His campaign spots make less sense than Fellini if he made films on purple microdot. He thinks Pokemon is a poet, got his 9-9-9 tax plan from Sim City and, for all we know, his national security strategy was based on Doom. His defiantly and proudly ignorant thoughts on other countries such as Uz-beki-beki-beki-beki-stan-stan make Rick Perry look like a foreign policy wonk.
He contradicted himself on abortion and women's rights faster than Mitt Romney on black beauties and has otherwise shown himself to be so stupendously unqualified for any public office let alone the presidency that millions of liberals are getting the dry heaves at the thought of another George W. Bush.
So here's my idea: We have SEAL Team Six abduct Herman Cain, put him in four point King Kong shackles like some right wing version of the Vitruvian Man, tour him like some village roadshow from coast to coast where anyone with a couple of bucks and a proper sense of outrage at this obscene mockery of the electoral process can then cock-punch Herman Cain from now until the caucuses.
We can sell it on PPV for $49.95 and, combined with the CPR (Cock-Punching Revenue) generate some income for schools, hospitals, unemployment benefits and infrastructure rebuilding, which immediately is a better and more humane plan for addressing these issues than anything Herman Cain and the rest of the GOP has come up with.

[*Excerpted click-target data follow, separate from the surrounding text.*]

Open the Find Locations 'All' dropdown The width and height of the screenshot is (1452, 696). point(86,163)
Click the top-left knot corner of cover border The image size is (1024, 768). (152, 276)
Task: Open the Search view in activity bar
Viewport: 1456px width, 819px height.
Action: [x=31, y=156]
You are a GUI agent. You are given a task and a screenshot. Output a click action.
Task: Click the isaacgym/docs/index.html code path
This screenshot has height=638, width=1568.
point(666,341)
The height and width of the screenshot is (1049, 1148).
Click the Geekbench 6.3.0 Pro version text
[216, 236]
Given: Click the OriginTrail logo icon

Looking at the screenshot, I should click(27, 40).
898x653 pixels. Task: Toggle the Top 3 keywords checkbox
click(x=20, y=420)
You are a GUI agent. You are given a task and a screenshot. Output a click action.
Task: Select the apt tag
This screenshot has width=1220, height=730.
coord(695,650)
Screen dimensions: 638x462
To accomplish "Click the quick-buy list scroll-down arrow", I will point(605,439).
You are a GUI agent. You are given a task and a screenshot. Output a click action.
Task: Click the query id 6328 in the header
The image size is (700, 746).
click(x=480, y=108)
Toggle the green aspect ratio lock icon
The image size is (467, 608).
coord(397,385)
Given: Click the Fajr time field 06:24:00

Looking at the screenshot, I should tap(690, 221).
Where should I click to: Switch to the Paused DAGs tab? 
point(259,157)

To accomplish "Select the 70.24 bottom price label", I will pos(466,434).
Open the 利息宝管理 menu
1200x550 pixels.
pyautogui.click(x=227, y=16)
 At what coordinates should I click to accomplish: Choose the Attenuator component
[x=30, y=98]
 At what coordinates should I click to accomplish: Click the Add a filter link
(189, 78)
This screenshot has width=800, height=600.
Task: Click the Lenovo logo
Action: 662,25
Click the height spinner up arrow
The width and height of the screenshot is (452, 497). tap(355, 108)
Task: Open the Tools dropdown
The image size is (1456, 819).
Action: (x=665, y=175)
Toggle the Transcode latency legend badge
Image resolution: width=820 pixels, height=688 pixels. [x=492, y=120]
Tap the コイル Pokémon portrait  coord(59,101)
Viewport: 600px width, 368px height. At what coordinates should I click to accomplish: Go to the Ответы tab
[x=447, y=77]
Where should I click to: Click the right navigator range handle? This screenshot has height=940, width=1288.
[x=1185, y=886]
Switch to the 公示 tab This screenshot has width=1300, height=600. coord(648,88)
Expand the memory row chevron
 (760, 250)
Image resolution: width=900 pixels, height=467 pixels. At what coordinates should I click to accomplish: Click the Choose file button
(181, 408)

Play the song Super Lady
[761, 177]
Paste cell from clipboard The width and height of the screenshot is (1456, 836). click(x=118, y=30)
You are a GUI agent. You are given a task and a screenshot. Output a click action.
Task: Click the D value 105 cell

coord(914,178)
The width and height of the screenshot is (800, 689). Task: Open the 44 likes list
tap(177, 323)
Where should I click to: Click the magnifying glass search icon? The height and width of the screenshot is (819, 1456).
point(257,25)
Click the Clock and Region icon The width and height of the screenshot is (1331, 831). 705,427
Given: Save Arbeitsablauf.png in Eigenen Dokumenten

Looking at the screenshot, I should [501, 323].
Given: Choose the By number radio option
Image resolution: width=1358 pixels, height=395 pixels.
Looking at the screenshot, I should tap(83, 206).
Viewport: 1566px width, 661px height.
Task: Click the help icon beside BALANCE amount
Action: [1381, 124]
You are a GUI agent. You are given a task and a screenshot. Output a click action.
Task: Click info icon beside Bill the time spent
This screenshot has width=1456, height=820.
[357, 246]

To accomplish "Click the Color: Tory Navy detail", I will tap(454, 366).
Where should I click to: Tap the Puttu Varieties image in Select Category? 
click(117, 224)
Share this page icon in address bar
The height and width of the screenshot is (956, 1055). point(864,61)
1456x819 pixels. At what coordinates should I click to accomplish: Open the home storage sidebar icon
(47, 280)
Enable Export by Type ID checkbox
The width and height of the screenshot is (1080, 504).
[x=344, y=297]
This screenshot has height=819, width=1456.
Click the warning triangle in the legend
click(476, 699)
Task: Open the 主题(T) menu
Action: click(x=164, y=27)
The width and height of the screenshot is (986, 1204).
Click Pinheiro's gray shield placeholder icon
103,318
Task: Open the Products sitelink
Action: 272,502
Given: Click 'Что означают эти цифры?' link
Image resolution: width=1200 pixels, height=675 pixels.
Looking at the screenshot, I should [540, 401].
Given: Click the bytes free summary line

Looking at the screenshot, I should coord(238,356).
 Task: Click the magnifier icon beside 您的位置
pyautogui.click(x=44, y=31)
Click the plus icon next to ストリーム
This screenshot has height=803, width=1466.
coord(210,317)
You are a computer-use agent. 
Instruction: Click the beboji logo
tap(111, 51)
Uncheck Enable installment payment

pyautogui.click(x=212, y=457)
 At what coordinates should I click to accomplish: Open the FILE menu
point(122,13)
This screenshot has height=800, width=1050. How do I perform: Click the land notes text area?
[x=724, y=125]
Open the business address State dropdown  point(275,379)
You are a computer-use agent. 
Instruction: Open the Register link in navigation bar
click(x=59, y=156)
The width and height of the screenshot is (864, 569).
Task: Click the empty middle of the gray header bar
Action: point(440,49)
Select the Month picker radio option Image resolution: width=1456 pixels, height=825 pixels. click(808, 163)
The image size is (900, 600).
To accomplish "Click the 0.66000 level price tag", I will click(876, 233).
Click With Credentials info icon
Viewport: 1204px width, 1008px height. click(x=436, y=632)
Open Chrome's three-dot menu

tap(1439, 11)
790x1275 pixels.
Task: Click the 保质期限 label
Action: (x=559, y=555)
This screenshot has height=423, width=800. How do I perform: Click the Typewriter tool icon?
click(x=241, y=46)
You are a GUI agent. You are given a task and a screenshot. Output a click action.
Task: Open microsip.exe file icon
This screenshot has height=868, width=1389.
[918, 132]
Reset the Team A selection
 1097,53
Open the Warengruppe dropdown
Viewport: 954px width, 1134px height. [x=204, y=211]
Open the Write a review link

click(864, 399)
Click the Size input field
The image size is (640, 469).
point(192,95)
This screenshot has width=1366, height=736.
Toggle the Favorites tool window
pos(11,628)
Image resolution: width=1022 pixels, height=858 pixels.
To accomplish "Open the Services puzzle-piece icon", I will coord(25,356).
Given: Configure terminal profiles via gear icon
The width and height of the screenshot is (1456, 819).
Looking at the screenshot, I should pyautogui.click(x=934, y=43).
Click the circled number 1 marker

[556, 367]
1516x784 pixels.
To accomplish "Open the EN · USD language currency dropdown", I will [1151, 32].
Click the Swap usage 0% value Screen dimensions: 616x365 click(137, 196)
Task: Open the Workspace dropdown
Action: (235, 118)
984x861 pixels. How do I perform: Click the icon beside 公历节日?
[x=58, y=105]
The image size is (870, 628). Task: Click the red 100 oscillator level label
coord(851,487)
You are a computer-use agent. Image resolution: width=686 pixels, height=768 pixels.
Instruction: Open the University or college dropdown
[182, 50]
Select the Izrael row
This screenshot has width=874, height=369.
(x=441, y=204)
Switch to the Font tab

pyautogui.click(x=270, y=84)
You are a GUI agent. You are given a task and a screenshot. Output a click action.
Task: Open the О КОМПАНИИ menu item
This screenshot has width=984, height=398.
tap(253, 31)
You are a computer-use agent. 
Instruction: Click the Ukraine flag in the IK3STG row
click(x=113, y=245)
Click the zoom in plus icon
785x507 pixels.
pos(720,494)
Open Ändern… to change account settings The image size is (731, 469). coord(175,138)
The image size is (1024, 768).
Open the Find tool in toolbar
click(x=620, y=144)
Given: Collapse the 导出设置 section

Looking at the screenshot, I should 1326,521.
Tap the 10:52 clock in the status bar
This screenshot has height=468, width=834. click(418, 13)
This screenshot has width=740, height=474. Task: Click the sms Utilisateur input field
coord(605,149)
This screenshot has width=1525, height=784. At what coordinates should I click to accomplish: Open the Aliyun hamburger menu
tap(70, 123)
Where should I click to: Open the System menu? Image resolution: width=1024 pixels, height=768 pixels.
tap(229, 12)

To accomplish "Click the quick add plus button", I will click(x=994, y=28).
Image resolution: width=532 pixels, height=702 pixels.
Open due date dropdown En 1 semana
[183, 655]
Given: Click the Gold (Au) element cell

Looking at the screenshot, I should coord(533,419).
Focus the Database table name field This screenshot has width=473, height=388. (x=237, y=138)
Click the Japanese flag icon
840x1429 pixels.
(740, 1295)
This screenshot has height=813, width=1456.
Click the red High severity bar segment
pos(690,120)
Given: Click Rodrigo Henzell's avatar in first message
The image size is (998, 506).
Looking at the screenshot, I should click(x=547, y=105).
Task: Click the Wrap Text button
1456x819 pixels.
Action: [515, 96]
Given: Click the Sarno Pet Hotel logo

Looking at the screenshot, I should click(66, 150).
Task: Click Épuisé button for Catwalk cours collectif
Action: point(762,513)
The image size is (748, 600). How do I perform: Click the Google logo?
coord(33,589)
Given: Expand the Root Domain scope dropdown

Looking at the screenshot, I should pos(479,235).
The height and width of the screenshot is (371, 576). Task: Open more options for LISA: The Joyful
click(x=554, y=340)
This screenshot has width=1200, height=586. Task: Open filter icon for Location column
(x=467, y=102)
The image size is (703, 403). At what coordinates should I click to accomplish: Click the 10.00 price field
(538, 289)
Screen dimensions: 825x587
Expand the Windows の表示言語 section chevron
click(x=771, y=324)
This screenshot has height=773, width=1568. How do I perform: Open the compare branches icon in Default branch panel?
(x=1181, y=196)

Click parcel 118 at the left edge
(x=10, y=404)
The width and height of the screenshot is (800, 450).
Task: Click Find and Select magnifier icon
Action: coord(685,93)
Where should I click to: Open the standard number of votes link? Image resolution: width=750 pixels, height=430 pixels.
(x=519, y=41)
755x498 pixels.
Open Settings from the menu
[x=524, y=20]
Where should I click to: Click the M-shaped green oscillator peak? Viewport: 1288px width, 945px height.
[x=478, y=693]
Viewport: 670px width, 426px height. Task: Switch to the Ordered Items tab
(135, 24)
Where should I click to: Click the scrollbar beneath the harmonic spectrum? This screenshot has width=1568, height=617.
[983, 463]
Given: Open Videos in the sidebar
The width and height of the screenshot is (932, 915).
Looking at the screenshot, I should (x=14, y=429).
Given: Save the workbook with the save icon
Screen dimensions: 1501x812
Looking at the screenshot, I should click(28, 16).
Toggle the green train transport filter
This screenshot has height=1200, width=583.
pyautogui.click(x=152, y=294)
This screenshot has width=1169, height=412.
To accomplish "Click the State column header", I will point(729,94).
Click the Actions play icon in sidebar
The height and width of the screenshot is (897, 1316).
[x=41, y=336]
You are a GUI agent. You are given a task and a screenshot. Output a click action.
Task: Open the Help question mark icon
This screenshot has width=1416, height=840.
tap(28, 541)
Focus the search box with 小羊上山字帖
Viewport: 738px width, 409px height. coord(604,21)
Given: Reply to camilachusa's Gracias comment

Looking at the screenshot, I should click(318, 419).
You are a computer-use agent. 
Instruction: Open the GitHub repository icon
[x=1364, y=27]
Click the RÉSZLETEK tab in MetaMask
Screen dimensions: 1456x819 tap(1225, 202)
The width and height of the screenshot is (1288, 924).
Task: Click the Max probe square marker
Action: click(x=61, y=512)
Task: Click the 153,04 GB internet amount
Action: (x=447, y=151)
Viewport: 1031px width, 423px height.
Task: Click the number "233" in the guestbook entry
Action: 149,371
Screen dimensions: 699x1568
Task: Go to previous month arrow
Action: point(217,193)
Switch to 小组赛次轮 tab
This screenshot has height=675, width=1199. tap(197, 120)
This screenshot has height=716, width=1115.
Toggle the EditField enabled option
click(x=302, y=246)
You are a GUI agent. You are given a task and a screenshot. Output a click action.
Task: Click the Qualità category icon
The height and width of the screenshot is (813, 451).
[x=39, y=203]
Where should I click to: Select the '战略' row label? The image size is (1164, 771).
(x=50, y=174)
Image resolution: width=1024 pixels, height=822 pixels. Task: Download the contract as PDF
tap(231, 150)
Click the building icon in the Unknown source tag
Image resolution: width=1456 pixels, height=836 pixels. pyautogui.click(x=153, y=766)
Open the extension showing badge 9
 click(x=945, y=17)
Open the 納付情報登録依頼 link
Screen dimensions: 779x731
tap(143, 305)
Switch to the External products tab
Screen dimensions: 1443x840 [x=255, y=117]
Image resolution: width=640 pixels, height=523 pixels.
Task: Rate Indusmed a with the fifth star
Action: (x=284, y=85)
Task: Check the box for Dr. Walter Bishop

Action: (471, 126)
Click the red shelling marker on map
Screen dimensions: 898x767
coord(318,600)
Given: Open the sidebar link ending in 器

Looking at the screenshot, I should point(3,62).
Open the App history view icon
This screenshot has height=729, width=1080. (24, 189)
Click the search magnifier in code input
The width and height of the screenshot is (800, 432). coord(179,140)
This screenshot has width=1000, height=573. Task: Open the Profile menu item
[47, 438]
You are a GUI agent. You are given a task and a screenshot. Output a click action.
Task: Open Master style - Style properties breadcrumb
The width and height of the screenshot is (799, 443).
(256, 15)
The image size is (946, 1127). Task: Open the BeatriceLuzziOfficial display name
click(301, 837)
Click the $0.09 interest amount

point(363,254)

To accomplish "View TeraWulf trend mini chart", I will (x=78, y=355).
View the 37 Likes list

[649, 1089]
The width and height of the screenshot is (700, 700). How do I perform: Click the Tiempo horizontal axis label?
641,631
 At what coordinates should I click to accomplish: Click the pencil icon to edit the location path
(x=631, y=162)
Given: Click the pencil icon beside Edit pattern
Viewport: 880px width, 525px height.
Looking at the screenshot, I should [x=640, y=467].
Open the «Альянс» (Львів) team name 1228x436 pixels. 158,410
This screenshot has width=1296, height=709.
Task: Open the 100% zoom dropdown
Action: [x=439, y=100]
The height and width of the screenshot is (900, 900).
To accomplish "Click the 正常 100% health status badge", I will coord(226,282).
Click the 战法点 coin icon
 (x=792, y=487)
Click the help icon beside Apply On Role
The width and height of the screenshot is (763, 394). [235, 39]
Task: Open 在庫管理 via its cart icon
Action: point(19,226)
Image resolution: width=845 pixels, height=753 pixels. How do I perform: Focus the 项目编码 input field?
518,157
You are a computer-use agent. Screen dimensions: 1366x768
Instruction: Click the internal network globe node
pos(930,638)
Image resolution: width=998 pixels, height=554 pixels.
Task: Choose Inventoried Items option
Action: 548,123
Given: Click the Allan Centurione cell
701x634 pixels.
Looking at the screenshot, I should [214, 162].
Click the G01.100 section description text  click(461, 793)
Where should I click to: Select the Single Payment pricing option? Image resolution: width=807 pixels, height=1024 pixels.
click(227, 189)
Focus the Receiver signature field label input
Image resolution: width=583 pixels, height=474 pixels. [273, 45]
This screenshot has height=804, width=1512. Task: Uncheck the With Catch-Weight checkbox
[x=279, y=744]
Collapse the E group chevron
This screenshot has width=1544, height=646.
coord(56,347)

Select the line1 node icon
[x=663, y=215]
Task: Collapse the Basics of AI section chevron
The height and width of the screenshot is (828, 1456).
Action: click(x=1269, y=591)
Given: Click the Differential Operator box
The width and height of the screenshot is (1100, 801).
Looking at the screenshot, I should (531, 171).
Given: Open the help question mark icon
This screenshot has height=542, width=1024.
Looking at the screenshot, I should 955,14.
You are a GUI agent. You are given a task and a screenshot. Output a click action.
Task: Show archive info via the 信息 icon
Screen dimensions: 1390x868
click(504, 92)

Seriously. Let's all punch Herman Cain so hard in his nether regions that his scrotum pops in like an inverted nipple. Because it's a masterfully sinister feat of dexterity when you can make people like Donald Trump and Sarah Palin sound like voices of reason for the Republican Party, as well as taking the heat off the other GOP psychopaths such as Rick Santorum, Newt Gingrich, Mitt Romney and Michele Bachmann.
We are all Herman Cain's wife. No doubt, there are many of us who wonder aloud or to ourselves what is keeping that woman silently and invisibly Velcro'd to her husband's hip considering all the allegations from at least six women. How loathsome do you have to be in your long-standing moral turpitude when a New Hampshire newspaper and several other conservative media outlets pass you by to go for another serial adulterer like Newt Gingrich?